Task goal:
Retype each entry exactly.

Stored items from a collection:
►
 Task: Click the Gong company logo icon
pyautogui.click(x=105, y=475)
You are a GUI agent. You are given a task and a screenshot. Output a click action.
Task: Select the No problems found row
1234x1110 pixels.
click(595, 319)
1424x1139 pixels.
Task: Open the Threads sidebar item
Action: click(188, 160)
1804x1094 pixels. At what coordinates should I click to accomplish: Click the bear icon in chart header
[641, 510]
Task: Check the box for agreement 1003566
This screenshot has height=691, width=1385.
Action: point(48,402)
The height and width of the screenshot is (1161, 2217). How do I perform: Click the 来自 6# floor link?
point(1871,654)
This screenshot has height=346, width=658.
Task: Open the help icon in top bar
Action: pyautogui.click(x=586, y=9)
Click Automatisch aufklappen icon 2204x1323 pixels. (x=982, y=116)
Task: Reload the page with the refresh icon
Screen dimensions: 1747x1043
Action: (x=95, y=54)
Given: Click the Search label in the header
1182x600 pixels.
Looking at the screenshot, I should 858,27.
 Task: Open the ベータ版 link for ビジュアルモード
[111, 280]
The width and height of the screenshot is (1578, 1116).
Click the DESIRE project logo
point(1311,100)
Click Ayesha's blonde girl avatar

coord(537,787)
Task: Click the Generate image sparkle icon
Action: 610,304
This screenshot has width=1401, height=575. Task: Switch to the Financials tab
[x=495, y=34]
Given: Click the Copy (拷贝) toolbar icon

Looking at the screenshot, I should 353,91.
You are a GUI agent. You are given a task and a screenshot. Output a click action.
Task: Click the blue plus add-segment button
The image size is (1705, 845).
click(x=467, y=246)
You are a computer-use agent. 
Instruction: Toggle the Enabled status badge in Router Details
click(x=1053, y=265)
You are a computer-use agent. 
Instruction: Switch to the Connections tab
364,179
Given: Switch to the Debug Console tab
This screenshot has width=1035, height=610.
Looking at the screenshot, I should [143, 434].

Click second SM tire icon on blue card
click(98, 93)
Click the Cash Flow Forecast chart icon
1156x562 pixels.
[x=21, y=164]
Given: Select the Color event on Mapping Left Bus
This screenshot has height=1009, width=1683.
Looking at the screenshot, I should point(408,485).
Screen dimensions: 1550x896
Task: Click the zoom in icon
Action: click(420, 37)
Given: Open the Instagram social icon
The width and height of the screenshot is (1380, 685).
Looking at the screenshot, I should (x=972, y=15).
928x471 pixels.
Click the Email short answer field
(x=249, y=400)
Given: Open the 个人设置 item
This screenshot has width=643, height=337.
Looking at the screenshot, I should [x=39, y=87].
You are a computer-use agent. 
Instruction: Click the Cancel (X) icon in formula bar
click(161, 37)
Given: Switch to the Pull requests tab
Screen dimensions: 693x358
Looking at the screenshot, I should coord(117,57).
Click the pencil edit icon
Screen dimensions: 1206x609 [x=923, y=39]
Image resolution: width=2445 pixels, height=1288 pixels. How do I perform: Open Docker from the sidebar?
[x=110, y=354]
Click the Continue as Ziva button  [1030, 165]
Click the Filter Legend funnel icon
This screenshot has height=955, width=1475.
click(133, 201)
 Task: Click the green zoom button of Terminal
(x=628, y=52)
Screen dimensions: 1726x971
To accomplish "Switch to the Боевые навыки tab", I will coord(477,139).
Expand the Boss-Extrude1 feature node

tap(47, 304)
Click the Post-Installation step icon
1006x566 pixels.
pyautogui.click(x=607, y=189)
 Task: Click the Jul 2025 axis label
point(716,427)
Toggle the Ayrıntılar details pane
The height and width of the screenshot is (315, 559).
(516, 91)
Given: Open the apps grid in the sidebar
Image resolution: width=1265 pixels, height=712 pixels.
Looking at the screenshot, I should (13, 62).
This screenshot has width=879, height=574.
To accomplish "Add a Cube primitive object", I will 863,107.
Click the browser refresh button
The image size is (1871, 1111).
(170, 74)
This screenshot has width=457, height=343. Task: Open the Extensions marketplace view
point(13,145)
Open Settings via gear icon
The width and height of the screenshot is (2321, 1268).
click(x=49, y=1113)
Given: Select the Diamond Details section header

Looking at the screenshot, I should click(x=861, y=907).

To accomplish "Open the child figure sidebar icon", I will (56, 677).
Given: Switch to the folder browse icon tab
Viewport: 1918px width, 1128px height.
◄
Solved exercise:
 Task: Click the Gong company logo icon
pyautogui.click(x=105, y=475)
You are a GUI agent. You are given a task and a screenshot. Output a click action.
Task: Select the No problems found row
1234x1110 pixels.
click(595, 319)
1424x1139 pixels.
Task: Open the Threads sidebar item
Action: click(188, 160)
1804x1094 pixels. At what coordinates should I click to accomplish: Click the bear icon in chart header
[641, 510]
Task: Check the box for agreement 1003566
This screenshot has height=691, width=1385.
Action: point(48,402)
The height and width of the screenshot is (1161, 2217). How do I perform: Click the 来自 6# floor link?
point(1871,654)
This screenshot has height=346, width=658.
Task: Open the help icon in top bar
Action: pyautogui.click(x=586, y=9)
Click Automatisch aufklappen icon 2204x1323 pixels. (x=982, y=116)
Task: Reload the page with the refresh icon
Screen dimensions: 1747x1043
Action: (x=95, y=54)
Given: Click the Search label in the header
1182x600 pixels.
Looking at the screenshot, I should 858,27.
 Task: Open the ベータ版 link for ビジュアルモード
[111, 280]
The width and height of the screenshot is (1578, 1116).
Click the DESIRE project logo
point(1311,100)
Click Ayesha's blonde girl avatar

coord(537,787)
Task: Click the Generate image sparkle icon
Action: 610,304
This screenshot has width=1401, height=575. Task: Switch to the Financials tab
[x=495, y=34]
Given: Click the Copy (拷贝) toolbar icon

Looking at the screenshot, I should 353,91.
You are a GUI agent. You are given a task and a screenshot. Output a click action.
Task: Click the blue plus add-segment button
The image size is (1705, 845).
click(x=467, y=246)
You are a computer-use agent. 
Instruction: Toggle the Enabled status badge in Router Details
click(x=1053, y=265)
You are a computer-use agent. 
Instruction: Switch to the Connections tab
364,179
Given: Switch to the Debug Console tab
This screenshot has width=1035, height=610.
Looking at the screenshot, I should [143, 434].

Click second SM tire icon on blue card
click(98, 93)
Click the Cash Flow Forecast chart icon
1156x562 pixels.
[x=21, y=164]
Given: Select the Color event on Mapping Left Bus
This screenshot has height=1009, width=1683.
Looking at the screenshot, I should point(408,485).
Screen dimensions: 1550x896
Task: Click the zoom in icon
Action: click(420, 37)
Given: Open the Instagram social icon
The width and height of the screenshot is (1380, 685).
Looking at the screenshot, I should (x=972, y=15).
928x471 pixels.
Click the Email short answer field
(x=249, y=400)
Given: Open the 个人设置 item
This screenshot has width=643, height=337.
Looking at the screenshot, I should [x=39, y=87].
You are a computer-use agent. 
Instruction: Click the Cancel (X) icon in formula bar
click(161, 37)
Given: Switch to the Pull requests tab
Screen dimensions: 693x358
Looking at the screenshot, I should coord(117,57).
Click the pencil edit icon
Screen dimensions: 1206x609 [x=923, y=39]
Image resolution: width=2445 pixels, height=1288 pixels. How do I perform: Open Docker from the sidebar?
[x=110, y=354]
Click the Continue as Ziva button  [1030, 165]
Click the Filter Legend funnel icon
This screenshot has height=955, width=1475.
click(133, 201)
 Task: Click the green zoom button of Terminal
(x=628, y=52)
Screen dimensions: 1726x971
To accomplish "Switch to the Боевые навыки tab", I will coord(477,139).
Expand the Boss-Extrude1 feature node

tap(47, 304)
Click the Post-Installation step icon
1006x566 pixels.
pyautogui.click(x=607, y=189)
 Task: Click the Jul 2025 axis label
point(716,427)
Toggle the Ayrıntılar details pane
The height and width of the screenshot is (315, 559).
(516, 91)
Given: Open the apps grid in the sidebar
Image resolution: width=1265 pixels, height=712 pixels.
Looking at the screenshot, I should (13, 62).
This screenshot has width=879, height=574.
To accomplish "Add a Cube primitive object", I will 863,107.
Click the browser refresh button
The image size is (1871, 1111).
(170, 74)
This screenshot has width=457, height=343. Task: Open the Extensions marketplace view
point(13,145)
Open Settings via gear icon
The width and height of the screenshot is (2321, 1268).
click(x=49, y=1113)
Given: Select the Diamond Details section header

Looking at the screenshot, I should click(x=861, y=907).

To accomplish "Open the child figure sidebar icon", I will (56, 677).
Given: Switch to the folder browse icon tab
Viewport: 1918px width, 1128px height.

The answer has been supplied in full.